萬年さんの御本を読んでいて,伊豆大島噴火の時の火山噴火予知連で中村一明先生が臨時委員として登場して”中村学”拝聴の場になったことが書いてあり,この本を読んでいないことに気付き,図書館で予約して読むことができた.非常に面白く,教訓的で古本でも購入し難いのが残念であった.

 

1986年11月の伊豆大島噴火について,実に丁寧に多角的に書かれている.

序章:その日, 第一章:予兆, 第二章:噴火, 第三章:大脱出, 第四章:”無人”の島, 第五章:避難生活, 第六章:帰島へのシナリオ, 第七章:苦悩する予知連, 終章:再生, 付録/資料編,参考文献,おわりに,執筆担当者から,写真提供一覧.

 

あれから35年になるから,若い人には歴史上の噴火になっている.夏に地震が起こり始めて11月に連続微動が見られるようになり警戒される中,11月15日に山頂三原山で噴火が始まる.最初は溶岩を噴き上げるストロンボリ式噴火で火口が溶岩で埋まり三原山の斜面に溶岩流として流れ出す.山頂のストロンボリ式噴火は徐々に弱くなっていった.11月21日午後に地震が強く生じるようになり夕方,三原山の外のカルデラ底に割れ目が走り溶岩噴泉の活動が始まる.割れ目は北に走り,カルデラを越えて外輪山の外側に達した.そこからも溶岩流が元町へ向かって流れた.噴煙は8000mに達しサブプリニー式噴火で、広範にスコリア降下堆積物を残した。結局翌日にはほぼ噴火は終息したが,その後,地震活動が南や北で見られるようになり,過去には海岸線近くで水蒸気爆発で大きな火口が開いたことがあり,その可能性のために,島民避難が行われ,帰島についても判断が難しかったことが記されている.

 

私にとっては噴火予知連の内情がある程度書かれており、知らない世界だったので面白かった.噴火に直面して予知連や行政の対応が変化していく様も良く書けていた.東大伊豆大島観測所の渡辺秀文先生や,予知連の下鶴大輔先生の裏話なども書かれている.全島1万人が東京都に避難して噴火予知が重要になり伊豆大島全体に観測装置が多数配置された.12月8日の予知連伊豆大島部会でのやり取り.

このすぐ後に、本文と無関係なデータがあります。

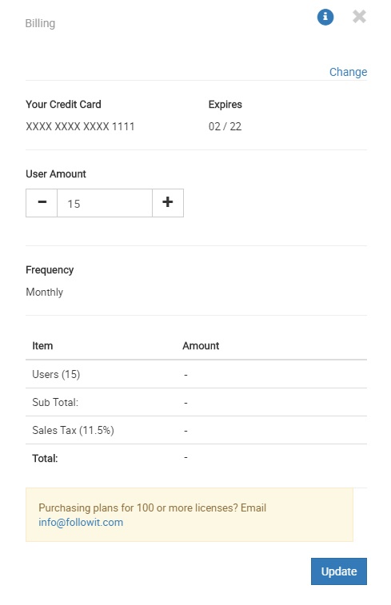The height and width of the screenshot is (605, 391).
Task: Click the Change link for credit card
Action: point(348,72)
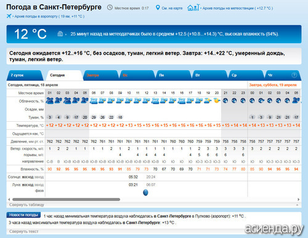Click the heavy cloud icon for hour 01

(50, 101)
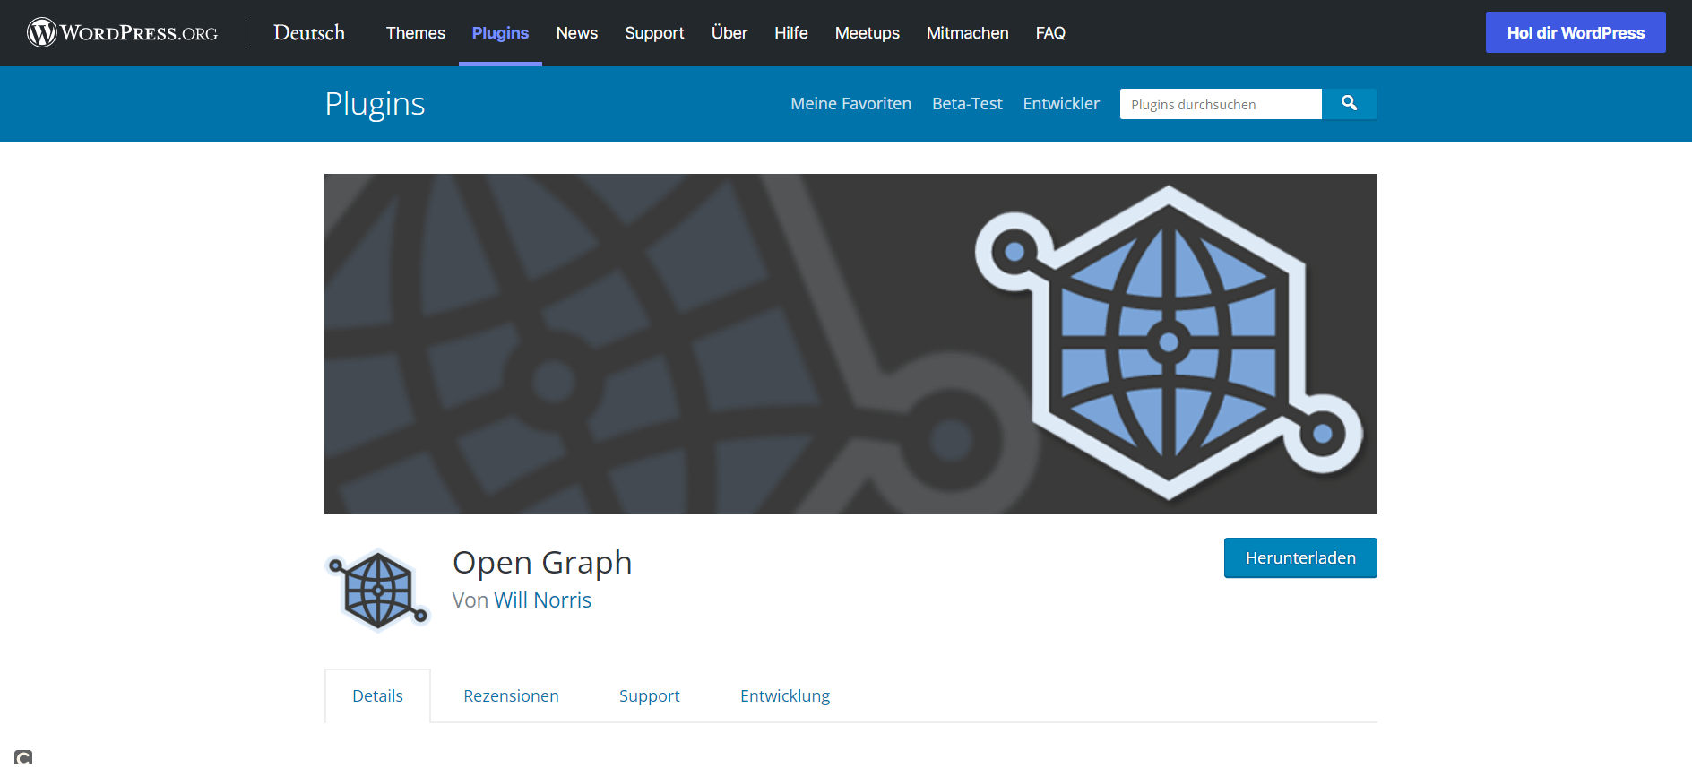Click the small icon at bottom-left corner
This screenshot has width=1692, height=768.
(x=23, y=759)
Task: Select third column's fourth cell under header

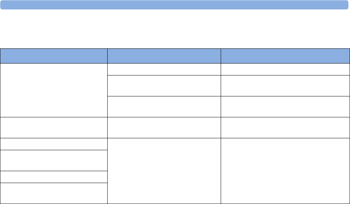Action: pos(285,127)
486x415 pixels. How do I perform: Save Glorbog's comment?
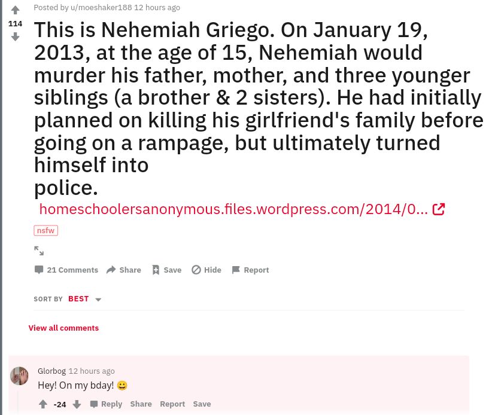point(202,404)
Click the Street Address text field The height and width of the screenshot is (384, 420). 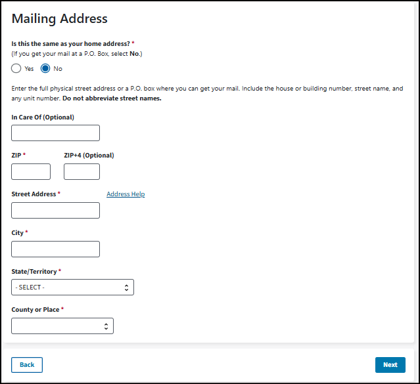(x=56, y=210)
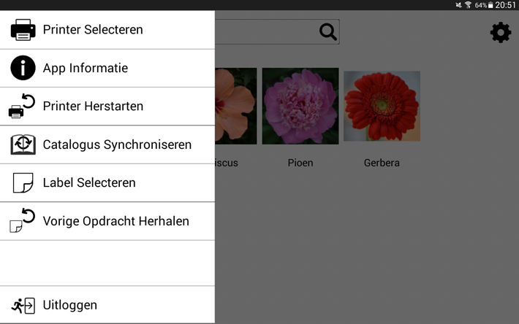Select the red Gerbera flower thumbnail
Viewport: 519px width, 324px height.
382,106
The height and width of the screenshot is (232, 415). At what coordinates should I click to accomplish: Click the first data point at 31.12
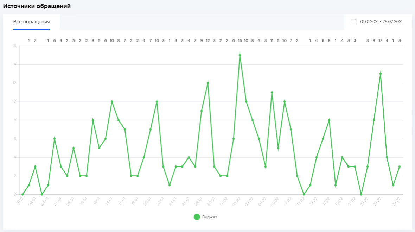23,194
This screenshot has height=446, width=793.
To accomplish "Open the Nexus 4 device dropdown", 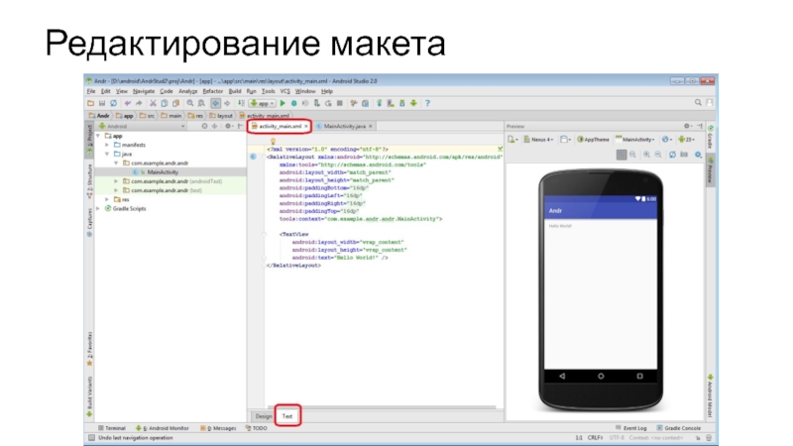I will click(540, 140).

「噴火活動の見通しがはっきりしないなら,コメントにわからないと書けばいいでしょう」

「あなた,11億ももらっているのにそんなこと書けますか」

会場は一瞬しんとしたという.ちなみに平均的な火山噴火予知連の年間予算は4億程度とのこと.

 

当方は1985年に金沢から広島へ動いて,海の火山岩岩石学を止めて噴火の岩石学をはじめようと考えた最初の噴火で,1987年2月に一週間現地に滞在して噴出物の観察・採取をして,結局その試料で1気圧溶融実験をして論文を1本書くことができた.渡辺先生や,増谷さん,笹井さん、地調の曽屋さん等の皆様にお世話になった.声を掛けて頂いた荒牧先生に感謝致します。